- Born: c. 1947 Baltimore, Maryland, U.S.
- Education: Bryn Mawr School Sarah Lawrence College Boston University
- Occupation: Playwright

= Nan Knighton =

American dramatist

Nan Knighton is an American poet, playwright, and lyricist.

==Early life==
Knighton was born in Baltimore in 1947 to physician Donald Proctor and artist Janice Proctor. She is a 1965 graduate of Bryn Mawr School, with an undergraduate degree from Sarah Lawrence College and a master's degree in creative writing from Boston University.

==Career==
After writing for the Maryland Center for Public Broadcasting television show Consumer Survival Kit, Knighton became notable for two Broadway shows. She wrote the libretto and lyrics for The Scarlet Pimpernel (1997), earning a nomination for the 1998 Tony Award for Best Book of a Musical.

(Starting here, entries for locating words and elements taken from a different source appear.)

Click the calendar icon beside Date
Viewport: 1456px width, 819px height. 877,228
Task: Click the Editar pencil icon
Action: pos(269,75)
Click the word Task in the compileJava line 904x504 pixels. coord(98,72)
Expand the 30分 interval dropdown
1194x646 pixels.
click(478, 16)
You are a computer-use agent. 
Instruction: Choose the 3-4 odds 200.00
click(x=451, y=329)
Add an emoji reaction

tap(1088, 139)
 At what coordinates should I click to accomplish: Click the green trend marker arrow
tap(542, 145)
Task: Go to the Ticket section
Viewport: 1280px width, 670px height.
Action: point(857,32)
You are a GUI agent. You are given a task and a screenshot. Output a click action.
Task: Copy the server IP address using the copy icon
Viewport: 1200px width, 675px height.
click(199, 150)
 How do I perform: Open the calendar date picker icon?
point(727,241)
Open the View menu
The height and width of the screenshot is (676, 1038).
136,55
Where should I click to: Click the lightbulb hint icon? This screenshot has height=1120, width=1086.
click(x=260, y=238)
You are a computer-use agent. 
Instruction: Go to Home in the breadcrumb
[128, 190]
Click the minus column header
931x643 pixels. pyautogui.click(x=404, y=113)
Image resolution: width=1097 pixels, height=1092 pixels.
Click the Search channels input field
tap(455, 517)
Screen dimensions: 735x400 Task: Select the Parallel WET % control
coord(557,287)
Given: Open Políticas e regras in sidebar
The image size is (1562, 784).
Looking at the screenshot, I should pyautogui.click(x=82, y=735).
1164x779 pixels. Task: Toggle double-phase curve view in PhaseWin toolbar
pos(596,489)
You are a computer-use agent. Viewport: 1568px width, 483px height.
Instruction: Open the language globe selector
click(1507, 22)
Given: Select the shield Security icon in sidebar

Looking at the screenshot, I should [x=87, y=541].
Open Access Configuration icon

Knighton also adapted the book for the Saturday Night Fever musical, with a West End opening in 1998, and a Broadway transfer in 1999.

Her collaboration with Scarlet Pimpernel composer Frank Wildhorn continued with Camille Claudel (2003), as well as additional lyrics for Rudolf (2006).

Knighton authored the plays Bad Dreams and Man With Two Hearts Found on Moon.

==Personal life==
She is married to producer and lawyer John Breglio.